▶ _Prompt_
Retype the lines of the listing below exactly, but only those from the one containing "Open the Return date calendar icon" through the last line; pictures stay out.

▶ _Records for the exercise_

[Start of Attachment]

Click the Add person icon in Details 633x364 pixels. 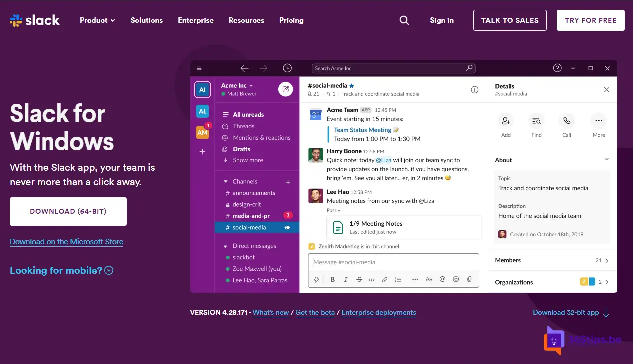506,121
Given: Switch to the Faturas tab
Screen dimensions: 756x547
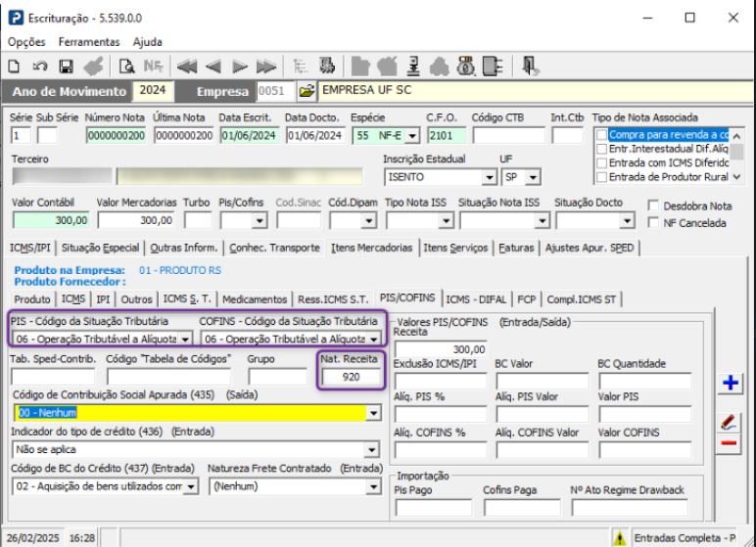Looking at the screenshot, I should pyautogui.click(x=516, y=248).
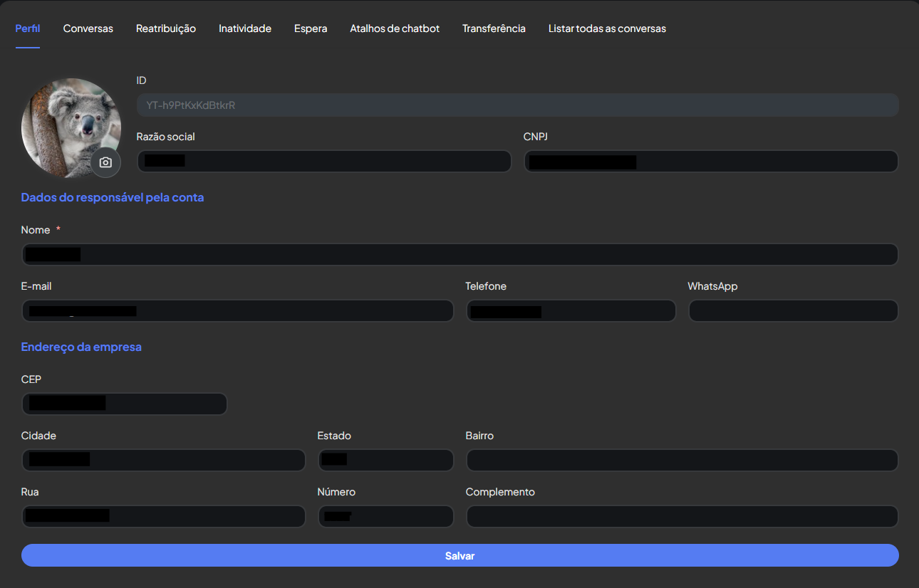Image resolution: width=919 pixels, height=588 pixels.
Task: Select the Inatividade tab
Action: [244, 28]
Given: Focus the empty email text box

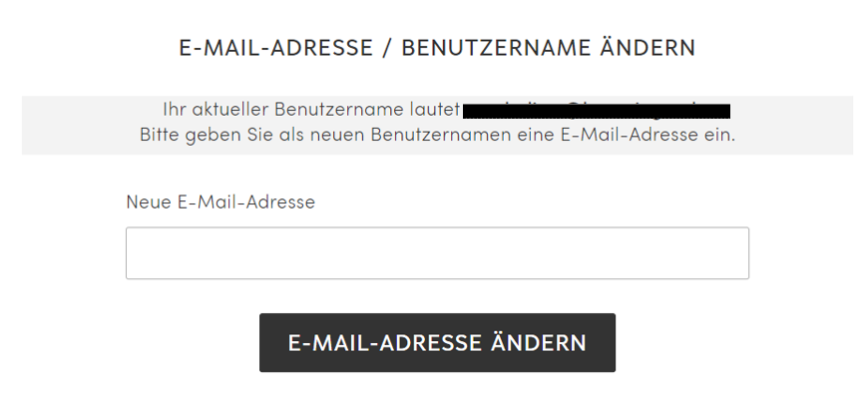Looking at the screenshot, I should pyautogui.click(x=437, y=252).
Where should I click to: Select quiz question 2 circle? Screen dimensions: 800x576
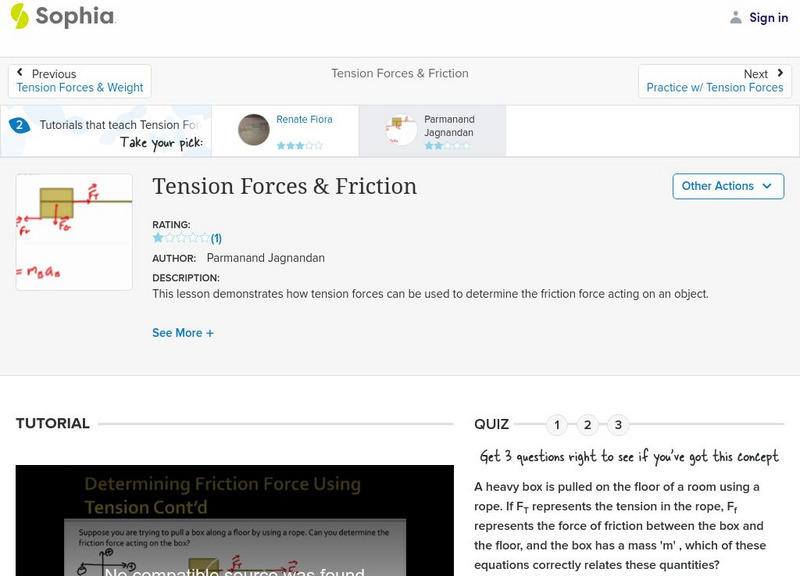(x=587, y=424)
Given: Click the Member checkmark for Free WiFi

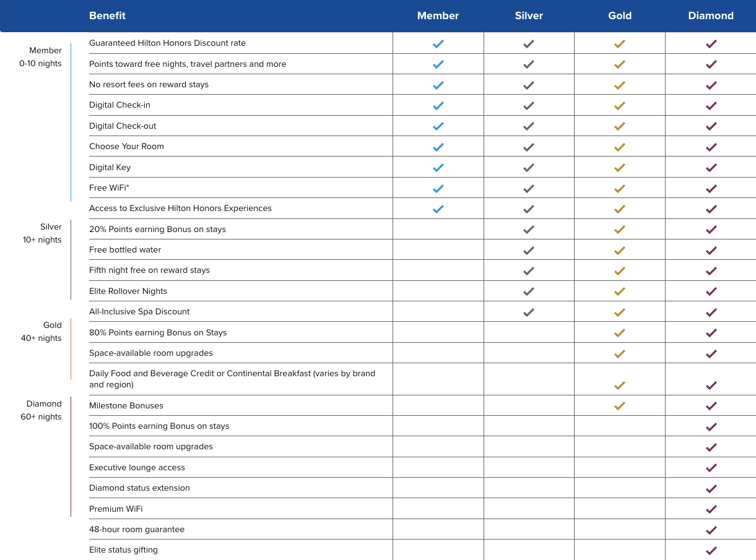Looking at the screenshot, I should coord(438,189).
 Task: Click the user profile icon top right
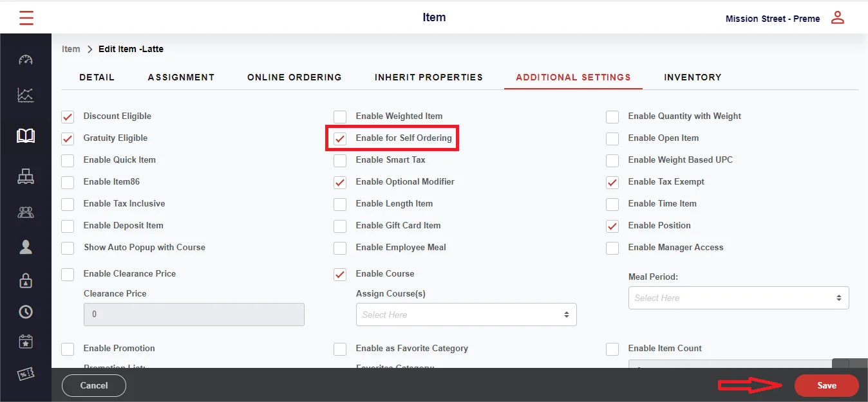(837, 18)
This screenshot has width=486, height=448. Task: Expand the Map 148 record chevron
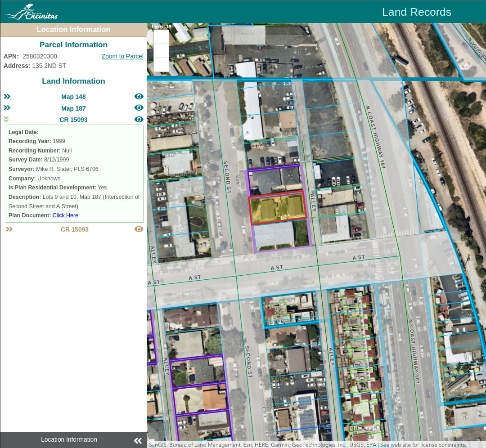pyautogui.click(x=7, y=96)
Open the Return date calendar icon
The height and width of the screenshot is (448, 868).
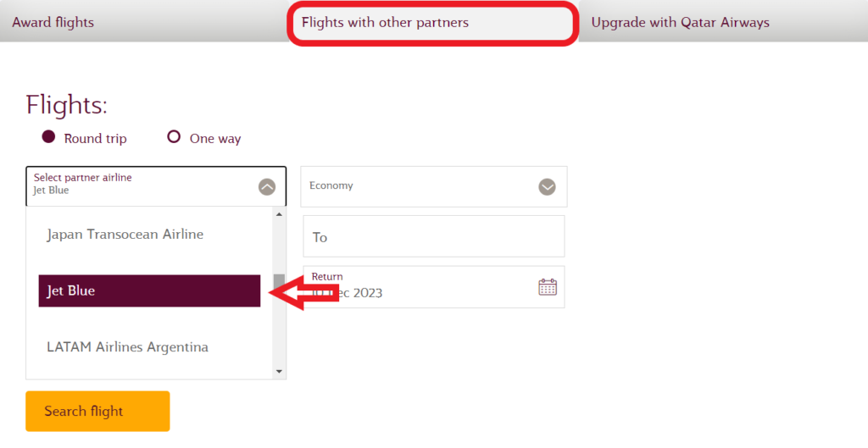(x=548, y=287)
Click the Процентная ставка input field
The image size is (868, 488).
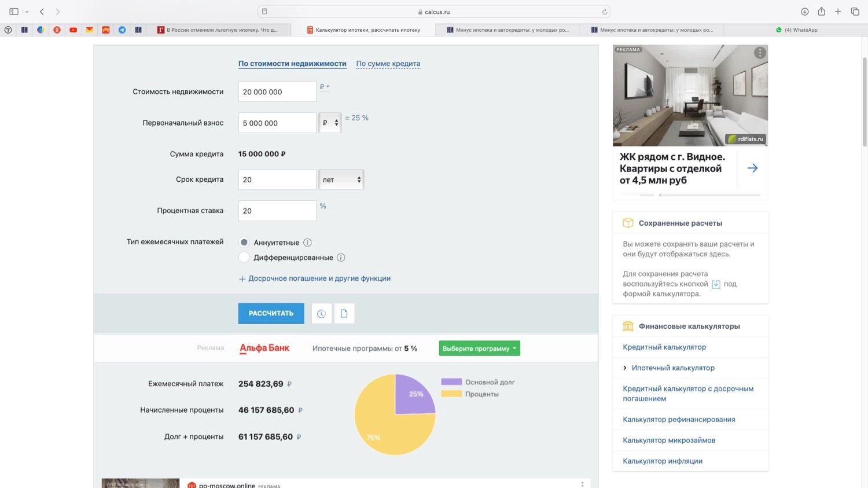pyautogui.click(x=277, y=211)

[End of Attachment]

▶ _Problem solution_
Open the Return date calendar icon
The height and width of the screenshot is (448, 868).
(x=548, y=287)
Click the Процентная ставка input field
The image size is (868, 488).
pyautogui.click(x=277, y=211)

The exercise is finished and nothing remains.